* DOCUMENT EXCERPT

Here are some titles I am thinking of, you can vote for more than one.  If you have other ideas, please put something in the comments.  Like last time for my First novel, I am not guaranteeing to take the vote as the new name for the novel, but this helps me gauge what my readers like.  Please vote as to which titles makes you most want to either pick it up or at least read the description.  Oh and the Paradise Conspiracy is not a choice because I already looked it up and it’s taken 🙂  Depending upon if there are a few I like and others like too, I may do a final poll on this later.


1)Labyrinthine Conspiracy

2)The Labyrinth Conspiracy

3)Conspiracy of Mandatory Paradise

4)Island of the Labyrinth

5)Paradise by Conspiracy

6)Island Paradise of Conspiracy

7)Massacre in Paradise

8)Isolation Conspiracy

As for other news:

Updates – The epic novel is 80% through it’s current editor (the book was partially edited beforehand but that was a while ago, and the focus was not on line editing in the past like it is now).  Soon it will be passed to another editor to copy edit.  I expect this novel to have at least two new full passes of editing, and possibly three, with a particular focus on copy/line editing since it had more thorough overall story editing in the past.

The sequel to Fall of House Nemeni is about 25% through the rough draft, ie the bulk of the writing.

As for a world tid bit:

Long ago the House Nemeni made clockwork guards amongst their other clockwork marvels. These guards were amazing as they could react as if alive, and were unbribeable and never slept.  Occasionally though, something would happen and they would slaughter people without warning.  Eventually the Church issued an edict that the brass guards (also known as golems) were being possessed by Firesouls and their use was forbidden.  By the time this happened House Nemeni had transitioned to a banking house, and this edict did not harm them.

Now golems are the things of children’s tales and warnings.  If you do not listen to your parents a firesoul may make a golem appear in your room, and crush you in your sleep, or so it is said.  Only scholars with large libraries seem to remember how widespread and how powerful they truly once were.

* STORED RECORDS
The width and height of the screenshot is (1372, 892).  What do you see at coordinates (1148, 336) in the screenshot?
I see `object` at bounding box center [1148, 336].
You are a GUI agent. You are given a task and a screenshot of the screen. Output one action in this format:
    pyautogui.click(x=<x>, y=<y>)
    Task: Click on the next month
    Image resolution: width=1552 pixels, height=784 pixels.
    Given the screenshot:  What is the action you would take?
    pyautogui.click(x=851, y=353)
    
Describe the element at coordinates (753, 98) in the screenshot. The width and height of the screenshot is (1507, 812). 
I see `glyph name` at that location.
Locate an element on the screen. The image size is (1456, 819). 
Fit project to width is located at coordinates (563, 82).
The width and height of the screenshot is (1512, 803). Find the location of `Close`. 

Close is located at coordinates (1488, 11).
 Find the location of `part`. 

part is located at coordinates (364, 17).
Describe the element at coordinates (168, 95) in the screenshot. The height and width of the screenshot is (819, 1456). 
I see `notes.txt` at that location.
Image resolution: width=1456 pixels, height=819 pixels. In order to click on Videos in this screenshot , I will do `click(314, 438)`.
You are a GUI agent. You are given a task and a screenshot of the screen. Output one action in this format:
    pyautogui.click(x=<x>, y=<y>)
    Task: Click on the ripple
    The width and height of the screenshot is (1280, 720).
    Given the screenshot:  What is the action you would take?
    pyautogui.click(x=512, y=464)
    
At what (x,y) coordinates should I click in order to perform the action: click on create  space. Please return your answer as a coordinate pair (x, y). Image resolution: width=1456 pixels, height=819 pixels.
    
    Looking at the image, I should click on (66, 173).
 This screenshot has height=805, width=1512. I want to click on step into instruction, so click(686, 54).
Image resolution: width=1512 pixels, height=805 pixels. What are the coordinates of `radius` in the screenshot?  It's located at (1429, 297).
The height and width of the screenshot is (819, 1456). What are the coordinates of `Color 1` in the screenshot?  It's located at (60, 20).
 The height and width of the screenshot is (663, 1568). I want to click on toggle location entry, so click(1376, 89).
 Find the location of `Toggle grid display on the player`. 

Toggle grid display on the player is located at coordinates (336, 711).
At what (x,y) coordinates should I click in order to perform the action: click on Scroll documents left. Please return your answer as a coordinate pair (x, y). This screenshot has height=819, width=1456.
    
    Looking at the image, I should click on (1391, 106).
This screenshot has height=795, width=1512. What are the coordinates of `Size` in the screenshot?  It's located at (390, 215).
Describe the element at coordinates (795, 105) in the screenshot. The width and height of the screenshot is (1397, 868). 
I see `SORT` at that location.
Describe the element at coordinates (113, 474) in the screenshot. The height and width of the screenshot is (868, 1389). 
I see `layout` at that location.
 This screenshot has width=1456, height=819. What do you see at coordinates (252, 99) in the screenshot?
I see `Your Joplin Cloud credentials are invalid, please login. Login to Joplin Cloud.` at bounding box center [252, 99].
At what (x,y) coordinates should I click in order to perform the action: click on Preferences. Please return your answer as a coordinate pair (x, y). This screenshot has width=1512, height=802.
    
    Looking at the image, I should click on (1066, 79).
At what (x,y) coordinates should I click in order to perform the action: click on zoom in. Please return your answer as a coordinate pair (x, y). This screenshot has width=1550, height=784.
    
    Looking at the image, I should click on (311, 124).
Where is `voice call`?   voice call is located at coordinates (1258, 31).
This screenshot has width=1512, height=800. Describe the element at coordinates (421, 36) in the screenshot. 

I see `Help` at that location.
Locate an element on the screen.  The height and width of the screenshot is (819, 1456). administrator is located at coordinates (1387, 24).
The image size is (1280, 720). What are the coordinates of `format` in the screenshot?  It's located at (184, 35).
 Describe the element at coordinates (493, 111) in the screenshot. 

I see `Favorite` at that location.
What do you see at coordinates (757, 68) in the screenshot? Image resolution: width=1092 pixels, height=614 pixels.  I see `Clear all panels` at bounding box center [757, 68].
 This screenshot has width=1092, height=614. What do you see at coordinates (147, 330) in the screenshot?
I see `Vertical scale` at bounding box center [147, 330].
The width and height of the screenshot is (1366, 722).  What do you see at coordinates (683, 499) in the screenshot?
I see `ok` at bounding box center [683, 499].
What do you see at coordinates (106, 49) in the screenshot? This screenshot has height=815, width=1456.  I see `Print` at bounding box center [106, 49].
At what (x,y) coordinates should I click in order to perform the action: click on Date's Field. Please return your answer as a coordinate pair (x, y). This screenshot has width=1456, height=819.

* YOUR TASKS
1. Copy the entries word for word, beginning with the first line and ending with the line that contains "center [1148, 336].", with both of those lines included.
2. Continue the post on candidate titles for the novel from the point at which it ends.

* RESPONSES BY TASK
1.
The width and height of the screenshot is (1372, 892).  What do you see at coordinates (1148, 336) in the screenshot?
I see `object` at bounding box center [1148, 336].

2.
Winds of Change!

No I am not referring to the “classic” song by the Scorpions.

Jul y 1st- July 4th a very awesome promotion will take place.  A group of Indie Writers (yup I am one of them) called the Genre Underground have banded together to give quality Indie options of Fantasy, Horror, and Sci fi novels to consumers and during that time many will have free or 99 cent books!!/TheGenreUnderground this is the group’s facebook page, and they have a more extensive following on goodreads that I can highly reccommend.  Soon you will be seeing interviews from members of this group here.

The Fall of House Nemeni will be free two of those days, and it will be a NEW revised version with additional line editing from a few people and other changes already talked about in this blog.  Newer books of mine I will have more beta readers/line editors but since that was my first book it definitely benefits from the original help.  Not to mention, I am a big fan of using different medium different ways, and this is one of the great things about e-publishing, issuing corrections digitally.

As for The Winds of Change Event July 1st to 4th here are some highlights for you of things you can expect (and remember these books will be free part of the time and heavily discounted when not:

BROOD OF BONES by AE Marling. High fantasy adventure of dreams and mysteries.

KNIGHT OF THE LIVING DEAD and KNIGHT TERRORS by Stephen E. Moore. High octane comedy and adventure where “B movie” tropes get blasted at Renaissance Faires.

ELEGY and LEGACY by Christopher Kellen. Gritty sword and sorcery from the Arbiter’s Codex.

STALKER SQUADRON by Dave Meek. In the near future, artificially intelligent war planes set out to start a war between the US and China.

FIRST CHOSEN and ONCE WE WERE LIKE WOLVES by M. Todd Gallowglas. Dark epic fantasy of scheming gods and men, in the first two volumes of TEARS OF RAGE.

The link for mine is still

This is a great time to stock up on some fiction, depending upon which genres you like!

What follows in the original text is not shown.